There are three good reasons why the parent of a newborn baby with Down syndrome should choose to swaddle:
- Nothing is cuter than a baby burrito. A naked baby is a close contender, but Hope came to us in December, so keeping her warm was a sport. This was especially true on her one-month birthday when a snowstorm knocked out our heat.
- Swaddling introduces an association with sleep that can lead to healthy sleeping habits. We found that Hope was sleeping through the night very early on (we had to wake her for feedings), having been swaddled for nighttime sleep from day 1. Of course the sleeping could very well have had nothing to do with swaddling and everything to do with her pure exhaustion and heart failure prior to surgery. I guess that one will forever remain a mystery…
- When wrapped correctly, arms and legs remain in midline, arching is prohibited, and baby sleeps safely on his or her back. Although Hope frequently enjoyed middle-of-the-night dance parties while she was growing in my belly, her movements rarely involved rotating from side to side and never involved flipping from head to toe. Therefore, she was born via c-section, she arched in one direction, and her head was flatter on one side than on the other, which needed to be corrected naturally before the posterior fontanelle (the soft spot on the back of the head) closed.
Okay, you figured it out: most of these reasons have nothing to do with Down syndrome and everything to do with the preciousness of a new life. It’s really the points listed in #3 that are worth focusing on.
The keyword in all of this is “midline.” If you received a prenatal diagnosis, are getting to know your baby already, or have a friend or family member welcoming a child with Down syndrome into the world, “midline” will be referenced frequently. This starts with, “Does the infant bring her arms and legs to midline?”, which develops into, “Does the child reach across midline?” The latter is critical for cognitive development, and the steps toward the crossing-midline milestone begin with the newborn baby.

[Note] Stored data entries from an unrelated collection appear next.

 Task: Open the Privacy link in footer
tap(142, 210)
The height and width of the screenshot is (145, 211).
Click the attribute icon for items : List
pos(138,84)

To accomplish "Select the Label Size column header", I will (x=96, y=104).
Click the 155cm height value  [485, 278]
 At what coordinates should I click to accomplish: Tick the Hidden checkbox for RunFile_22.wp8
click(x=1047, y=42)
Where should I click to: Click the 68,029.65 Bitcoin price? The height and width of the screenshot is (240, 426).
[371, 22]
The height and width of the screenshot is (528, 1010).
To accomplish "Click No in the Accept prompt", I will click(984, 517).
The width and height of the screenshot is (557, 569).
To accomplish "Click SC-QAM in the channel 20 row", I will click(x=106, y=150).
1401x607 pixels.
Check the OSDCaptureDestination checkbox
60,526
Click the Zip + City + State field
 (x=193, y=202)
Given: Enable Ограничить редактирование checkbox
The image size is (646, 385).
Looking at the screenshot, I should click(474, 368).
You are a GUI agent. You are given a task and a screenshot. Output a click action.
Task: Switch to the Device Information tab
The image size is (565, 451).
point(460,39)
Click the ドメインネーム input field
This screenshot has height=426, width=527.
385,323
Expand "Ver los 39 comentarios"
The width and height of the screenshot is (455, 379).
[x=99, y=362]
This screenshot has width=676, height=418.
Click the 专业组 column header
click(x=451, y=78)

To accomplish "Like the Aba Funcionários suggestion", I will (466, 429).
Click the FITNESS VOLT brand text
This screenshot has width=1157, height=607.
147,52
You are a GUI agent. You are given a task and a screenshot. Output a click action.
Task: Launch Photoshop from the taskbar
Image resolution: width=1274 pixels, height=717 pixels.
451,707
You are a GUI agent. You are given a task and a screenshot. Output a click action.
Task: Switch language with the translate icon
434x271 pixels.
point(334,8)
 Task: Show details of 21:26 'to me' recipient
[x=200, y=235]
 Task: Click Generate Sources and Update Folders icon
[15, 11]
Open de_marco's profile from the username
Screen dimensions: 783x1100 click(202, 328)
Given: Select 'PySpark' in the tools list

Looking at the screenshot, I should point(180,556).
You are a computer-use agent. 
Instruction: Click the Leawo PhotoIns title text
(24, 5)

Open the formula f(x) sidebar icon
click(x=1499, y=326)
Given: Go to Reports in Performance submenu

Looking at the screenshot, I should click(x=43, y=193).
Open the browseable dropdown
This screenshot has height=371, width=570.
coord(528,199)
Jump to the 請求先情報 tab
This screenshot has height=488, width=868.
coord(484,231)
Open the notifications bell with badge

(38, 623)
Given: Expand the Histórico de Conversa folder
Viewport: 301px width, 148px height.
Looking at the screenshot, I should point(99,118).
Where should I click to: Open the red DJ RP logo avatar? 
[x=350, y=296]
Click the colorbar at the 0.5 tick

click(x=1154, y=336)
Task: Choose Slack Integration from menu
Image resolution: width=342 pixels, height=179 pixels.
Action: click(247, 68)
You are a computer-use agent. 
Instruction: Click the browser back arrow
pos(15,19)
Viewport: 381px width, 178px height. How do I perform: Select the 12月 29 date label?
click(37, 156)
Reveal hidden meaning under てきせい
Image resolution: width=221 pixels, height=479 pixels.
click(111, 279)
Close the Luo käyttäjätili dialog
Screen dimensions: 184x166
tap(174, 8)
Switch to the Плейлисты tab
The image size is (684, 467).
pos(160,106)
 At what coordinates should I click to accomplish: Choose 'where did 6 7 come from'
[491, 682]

If there’s one major criticism of swaddling, it’s the fear that a child won’t be able to sleep unswaddled, either that the behavior has to be unlearned or the baby breaks from the swaddle during sleep and wakens his- or herself during the process. In our experience, there are two simple solutions to consider:
- Don’t use a traditional swaddle blanket. The hospital receiving blanket is incredibly symbolic after birth, like a medal or award you get to take home with your trophy (i.e., your baby). But we found the blanket was only so good for so long before Hope’s teeny little body wiggled free. Solution: Velcro. And nothing is better than the Halo brand swaddle blankets.
- Weaning will be required when the time is right. We spent less than a month weaning Hope from the tight Velcro swaddle to a simple sleep sack (also Halo brand, also awesome). We did this when she was 5-6 months old, which is when she was beginning rolling but hadn’t yet mastered rolling from her belly to her back. We felt it was too dangerous to keep her burritoed, and without any fuss or nighttime interruptions, she ended up being just fine in her sleep sack, a safe alternative to a blanket.
Don’t be concerned over having to “correct” your baby’s association between sleeping and swaddling. As a mother, not a health care provider, I never saw swaddling as a dependency, nor have I viewed any of Hope’s infant preferences as such, including diapering, napping at the grocery store, or consuming the majority of her nutrition via bottle. I’m certain she will grow out of all of it.
And for your own amusement, there is the mother of all swaddles, which was safe only because Hope was being monitored 24/7: the swaddle-baby’s-binkie-into-mouth-so-mom-and-dad-could-get-some-rest-on-their-shared-narrow-couch-in-the-PCICU swaddle.